If you've read my blog for awhile, you may be aware that I was diagnosed with a B-12 deficiency about 6 years ago. I take sublingual B-12 tablets (when I remember) and haven't had any problems since then. One of the main side effects of B-12 deficiency, however, is depression.
One of the trickier things about depression is that it's hard to tell when someone is depressed. You have to evaluate yourself and when you're evaluating yourself you're looking at it from a skewed perspective.
I know one of my coping mechanisms was to do research about depression. I figured since I never had suicidal thoughts, I didn't really need help. So I tried journaling, praying, exercising, eating right, doing fun things. Nothing seemed to help. I truly only decided to get help when I realized that my short-term memory was being affected and I couldn't remember what I had eaten the day before. Of course, this was before kids, so I didn't have a valid excuse for not remembering what I ate.
Fortunately, I had a great doctor who ran a LOT of blood tests before handing out any drugs, and my depression has been mostly resolved. However, the thing about depression is that once you've experienced it, you're more likely to experience it again. It's kind of like "regression to the mean" except that your mean (or average) has gotten lower so you tend to head that direction.
So, looking back, I had a bit of mild post partum depression after my oldest was born. The amazing and wonderful thing is that I did not experience that at all after my youngest, despite him being in the NICU and spending about 3 months doing the breastfeed, pump, bottle feed, wash cycle (which is enough to make anyone clinically something).

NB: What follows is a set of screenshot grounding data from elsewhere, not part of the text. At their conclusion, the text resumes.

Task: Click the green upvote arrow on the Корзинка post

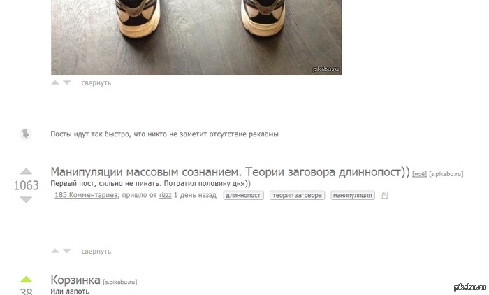Action: pos(27,280)

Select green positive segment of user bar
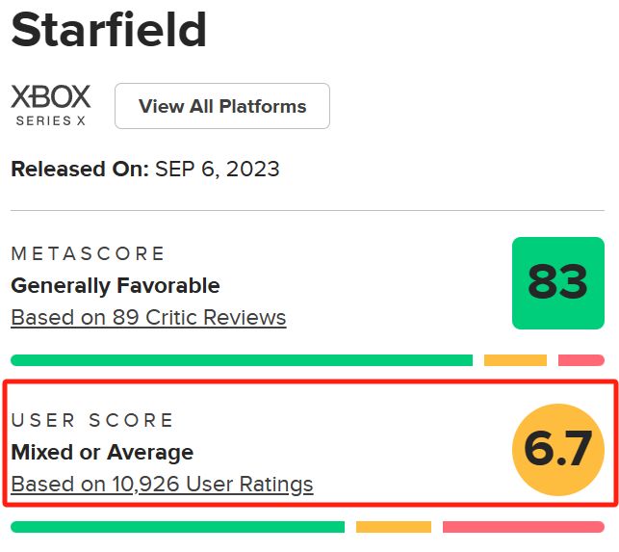click(178, 527)
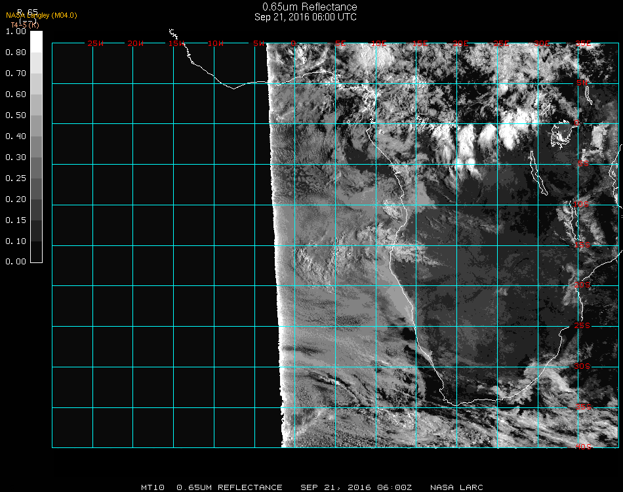
Task: Click the 10E longitude label
Action: click(x=379, y=43)
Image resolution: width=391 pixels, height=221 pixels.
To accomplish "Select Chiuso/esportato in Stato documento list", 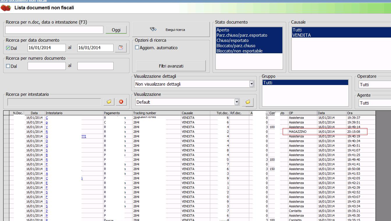I will point(233,40).
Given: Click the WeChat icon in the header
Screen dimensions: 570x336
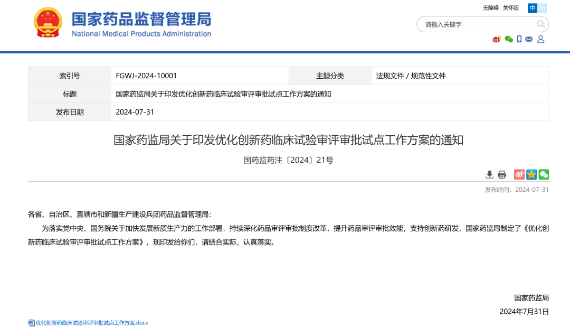Looking at the screenshot, I should [508, 39].
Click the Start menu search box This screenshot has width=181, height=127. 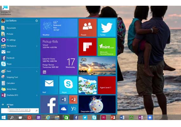click(x=20, y=111)
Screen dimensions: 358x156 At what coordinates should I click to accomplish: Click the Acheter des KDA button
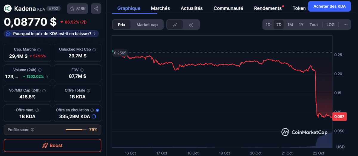(329, 6)
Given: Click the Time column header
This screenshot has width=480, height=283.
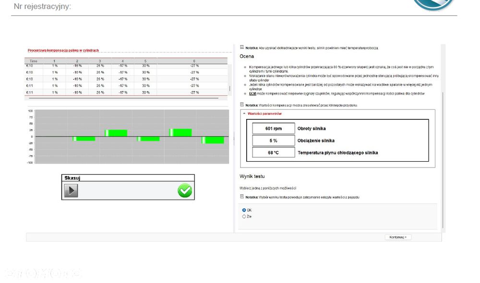Looking at the screenshot, I should coord(34,61).
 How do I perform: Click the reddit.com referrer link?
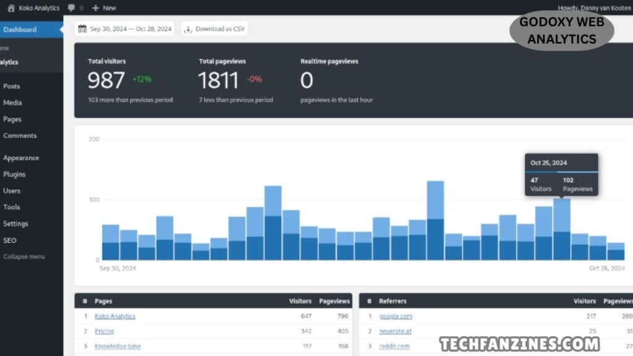pos(394,346)
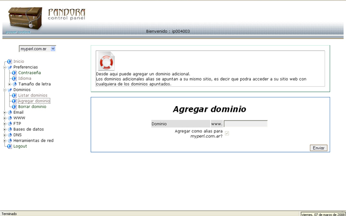This screenshot has width=346, height=216.
Task: Toggle the 'Agregar como alias' checkbox
Action: coord(227,133)
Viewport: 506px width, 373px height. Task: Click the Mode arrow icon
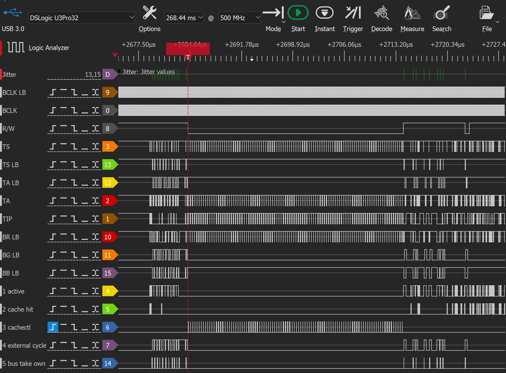(x=273, y=13)
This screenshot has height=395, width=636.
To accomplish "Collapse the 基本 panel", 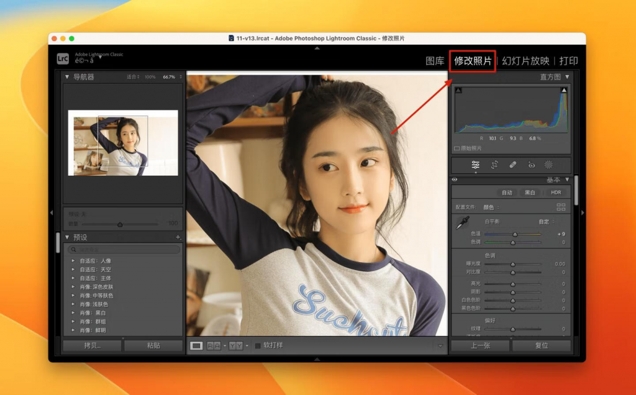I will click(x=568, y=179).
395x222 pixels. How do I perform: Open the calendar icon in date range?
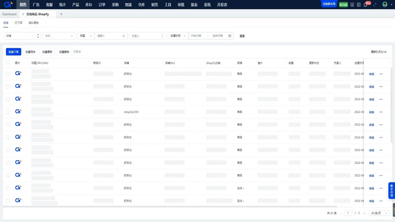point(230,36)
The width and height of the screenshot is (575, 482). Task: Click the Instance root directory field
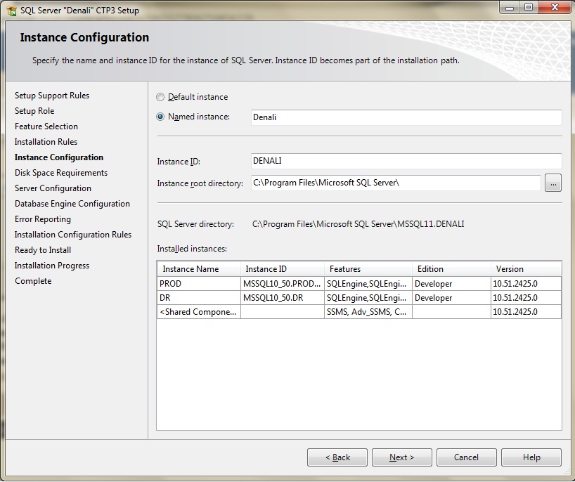click(395, 183)
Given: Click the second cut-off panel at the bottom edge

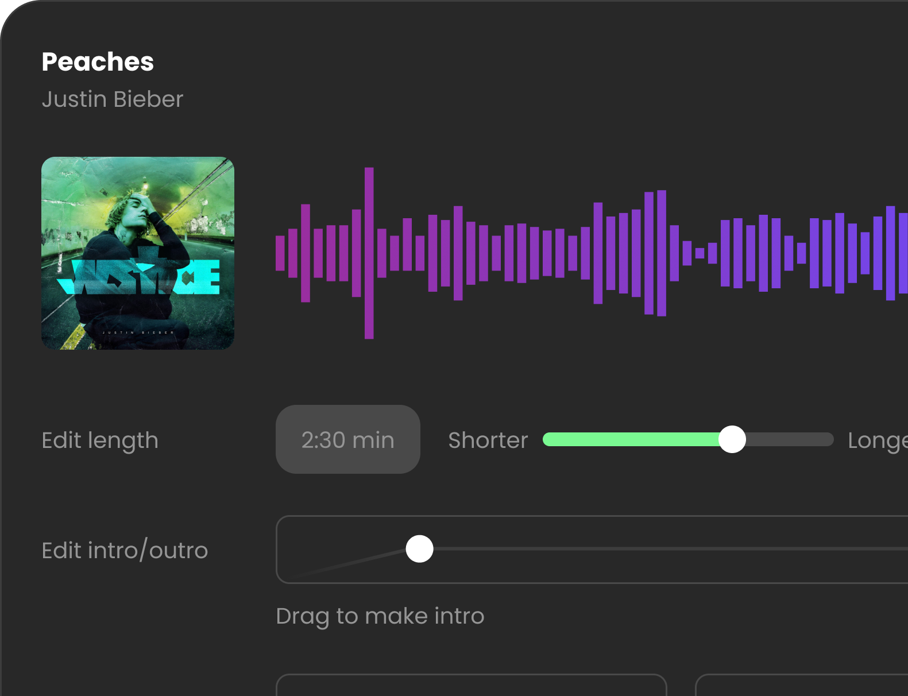Looking at the screenshot, I should [x=802, y=685].
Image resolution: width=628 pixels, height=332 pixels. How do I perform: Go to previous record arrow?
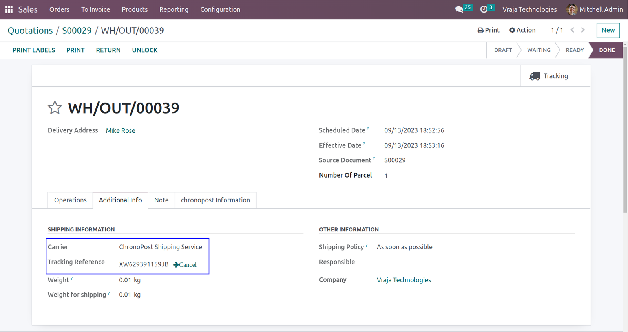point(573,30)
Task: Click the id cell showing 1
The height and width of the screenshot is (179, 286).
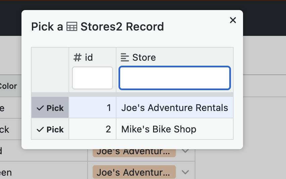Action: tap(93, 108)
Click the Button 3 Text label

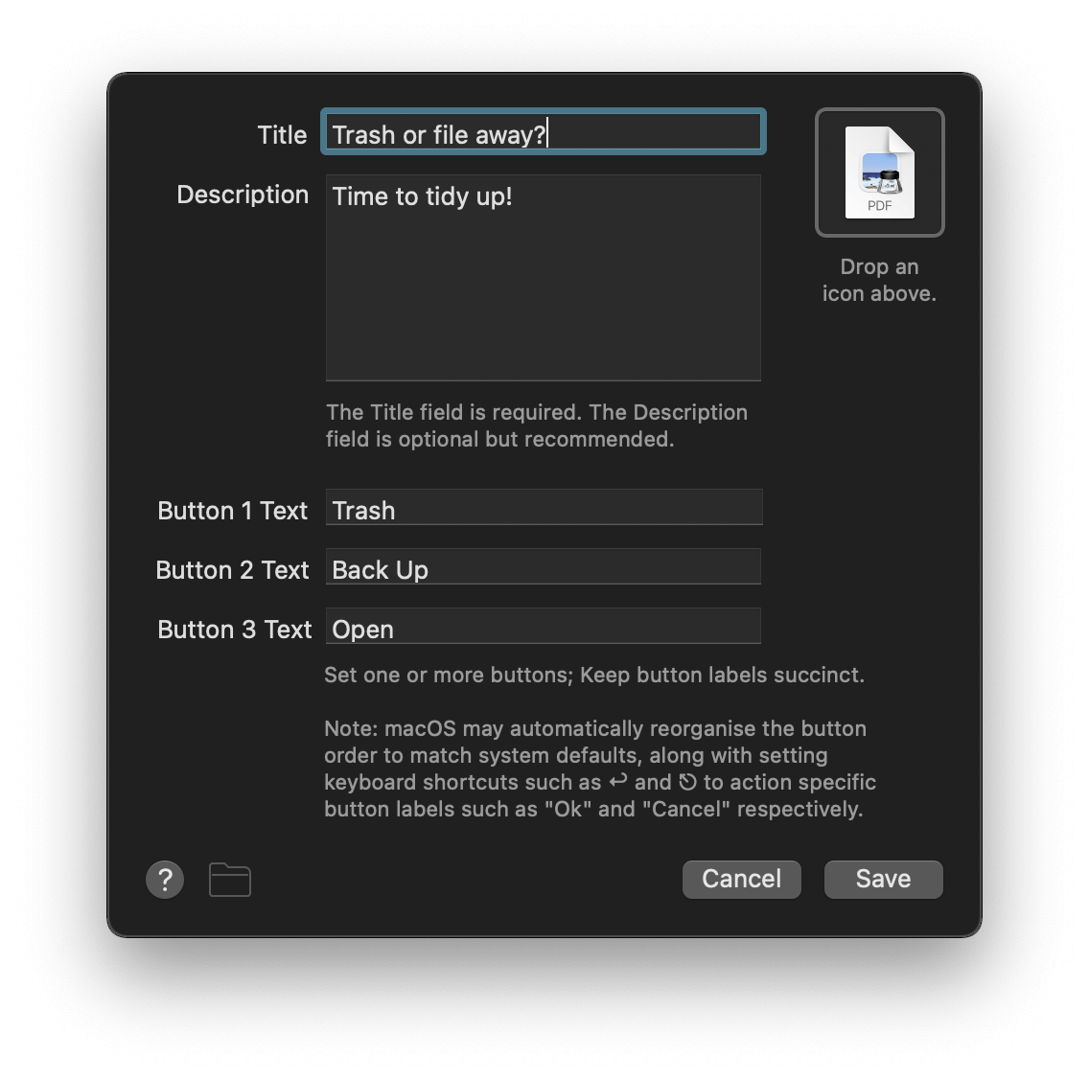(234, 630)
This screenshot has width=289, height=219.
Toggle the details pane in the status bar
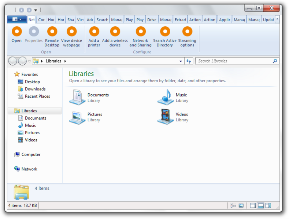pos(261,205)
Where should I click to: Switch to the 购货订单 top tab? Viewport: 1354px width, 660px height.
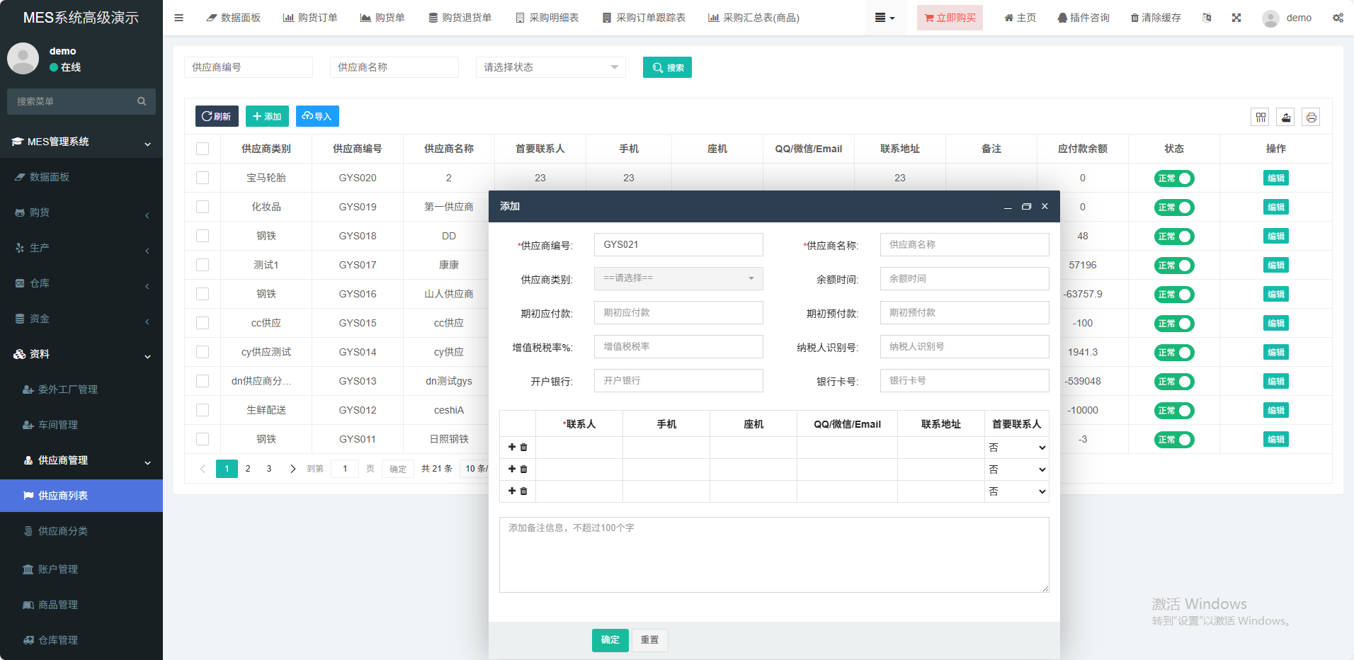[310, 18]
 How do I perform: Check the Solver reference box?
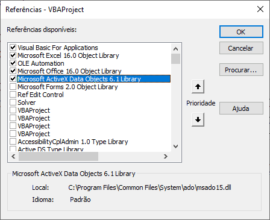[13, 102]
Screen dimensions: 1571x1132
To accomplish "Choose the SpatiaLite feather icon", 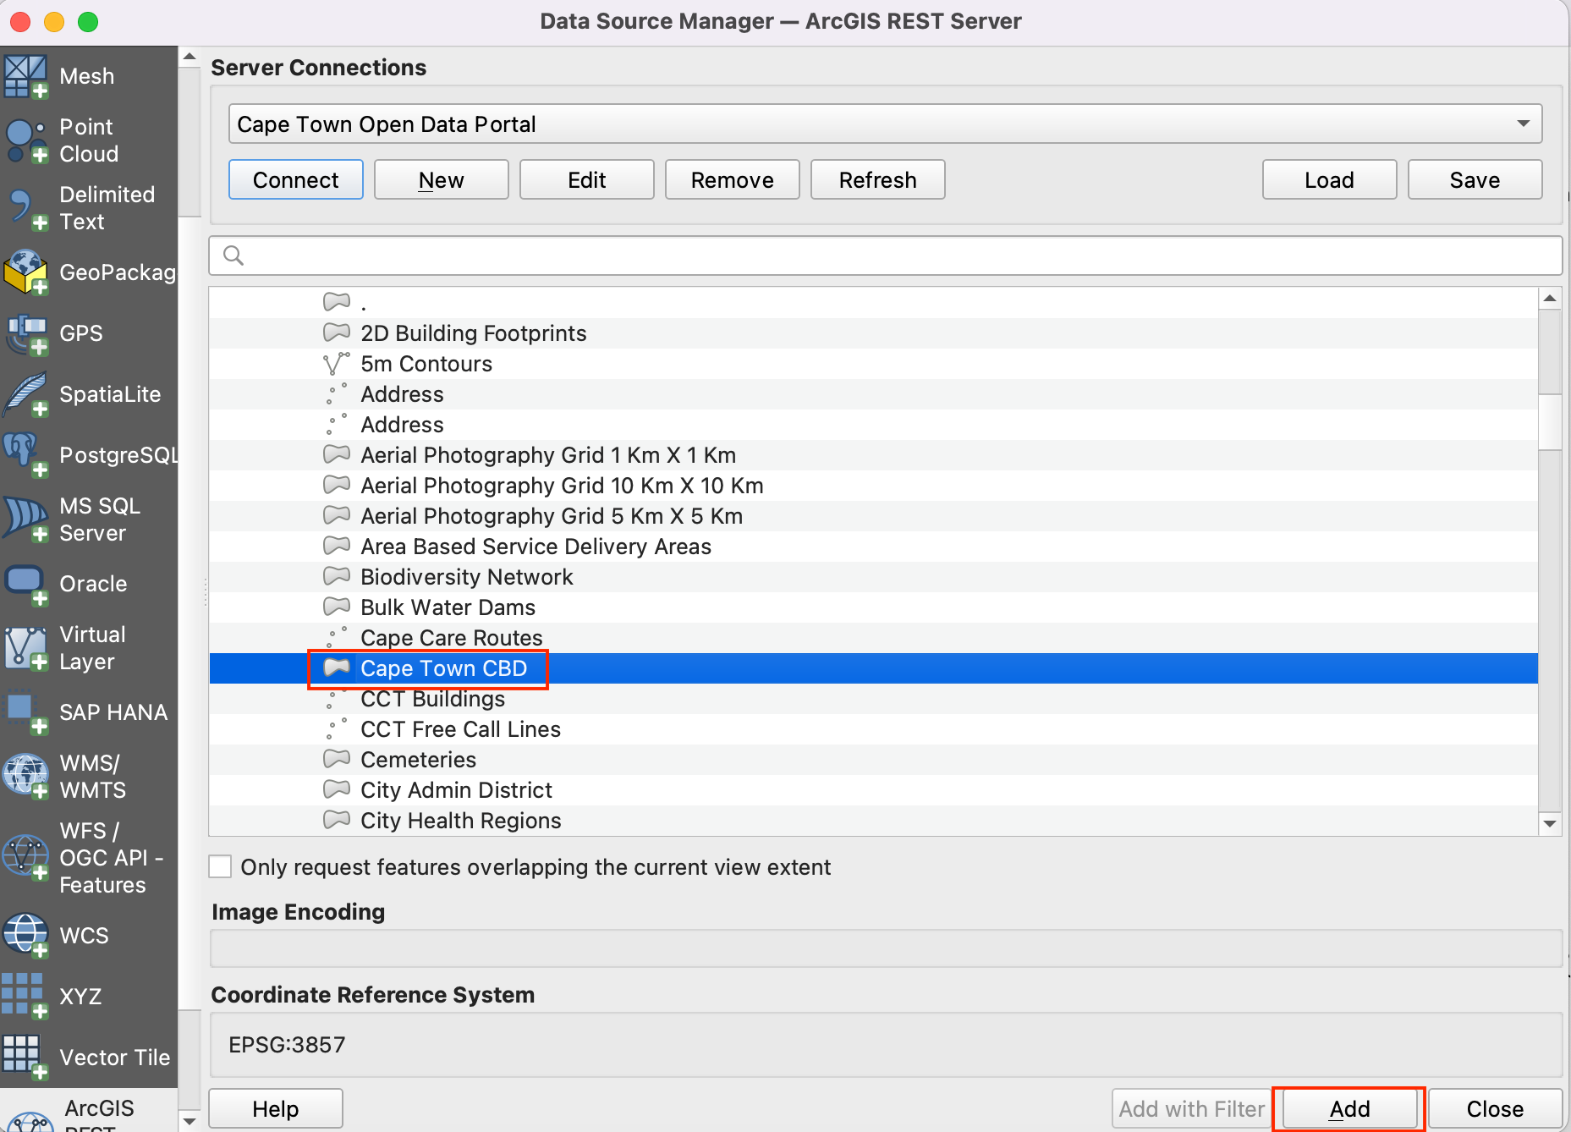I will [x=25, y=394].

I think we are in danger in our society of letting people get by with half a life. We figure if they aren't at the severe end of the spectrum they don't need to seek help. We figure if they are Christian, or middle class, or men, or moms, they don't need to get help. We think that we are strong enough to do it on our own, when really we should be strong enough to get help. Because the answer (and the solution) might surprise you.